In fact, Capcom notes that the financial year ended March 2018 was the fifth consecutive year of growth for operating income "with all profitability figures from operating income down setting record highs."

The publisher notes that its core digital contents business, which handles video games, has been the key driver of this growth - especially this year's smash hit Monster Hunter: World.

The game's record-breaking success has already been documented, but an ongoing internal tracker of Capcom's million-selling games notes that shipments and digital sales for the game now exceed 7.9 million units - comfortably ahead of the 7.3 million achieved by Resident Evil 5, the publisher's previous biggest seller.

The Resident Evil series is still Capcom's biggest selling franchise, with 83 million unit sales according to another internal tracker. But Monster Hunter is still the second best-selling series with 48 million sales, ahead of Street Fighter's 40 million.
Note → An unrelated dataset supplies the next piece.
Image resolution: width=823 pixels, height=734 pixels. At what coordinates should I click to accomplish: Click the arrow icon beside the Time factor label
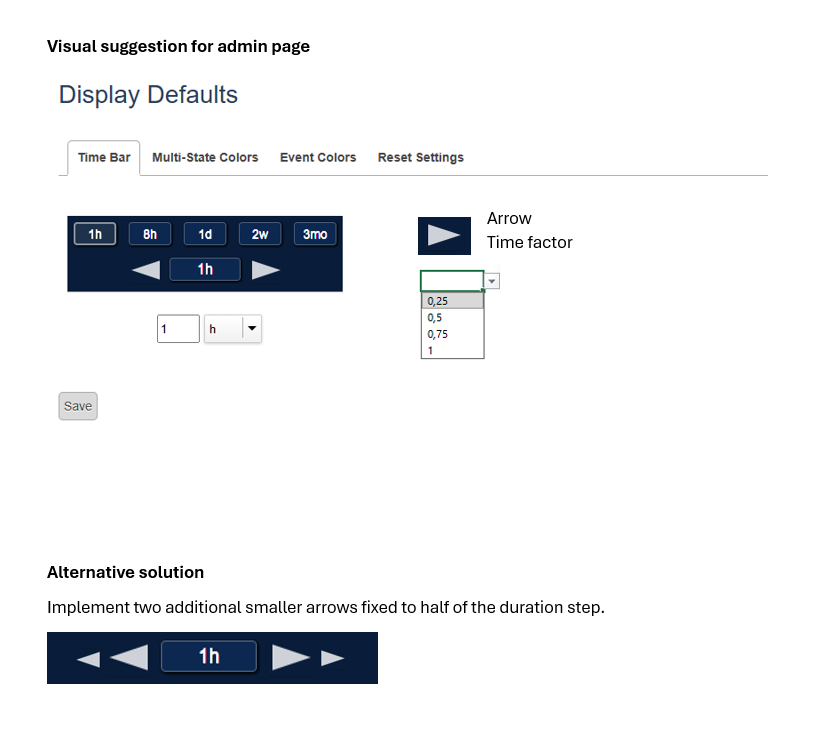444,234
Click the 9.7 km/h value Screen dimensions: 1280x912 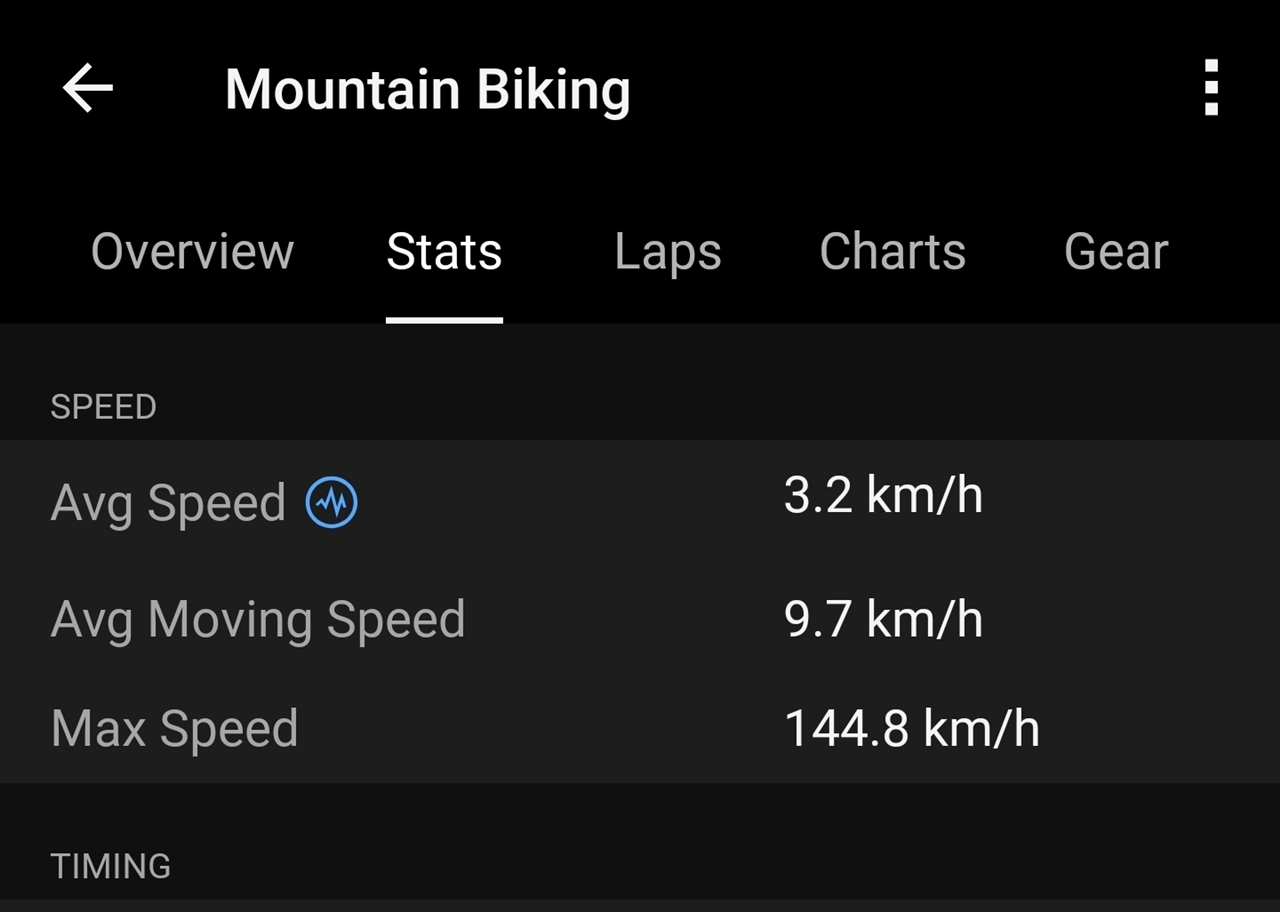tap(883, 619)
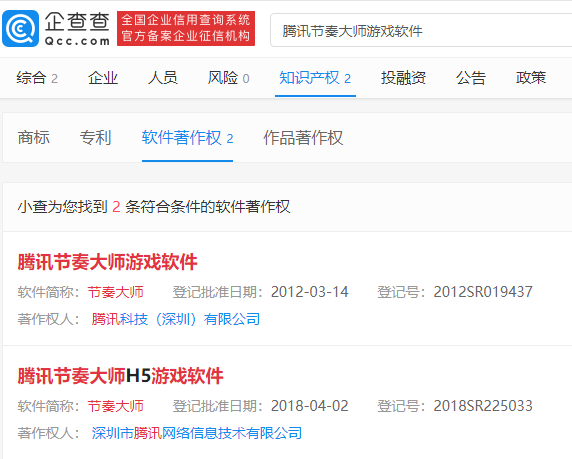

Capcom notes that it has also enjoyed strong sales on the Nintendo Switch, primarily thanks to Monster Hunter XX and Ultra Street Fighter II: The Final Challengers.

Overall, net sales from the digital contents business came in at 74.2 ($681.1 million) - more than three quarters of the company's total net sales, and up 26.3 per cent year-on-year from 58.7 million ($538.8 million). Opering income for the division was up a whopping 72.2 per cent to 19.1 million ($175.3 million).

The strength of Capcom's video game business has helped to offset issues in its amusement equipments business, which saw net sales drop by 53.7 per cent to 7.8 million ($71.6 million). Capcom attributes this to "recent changes in model-testing methods" which have "worsened market conditions, presenting Capcom with a challenging situation."

Looking ahead, Capcom plans to continue growing its digital contents business by pushing for more download sales and increasing the number of major releases in the medium-term. The publisher also plans to make esports a "priority area of investment", capitalising on the popularity of brands such as Street Fighter.

The publisher is forecasting increased sales and profits for the next fiscal year, hoping to reach March 2019 with net sales of 96 million ($881.2 million) and operating income of 17 million ($156 million).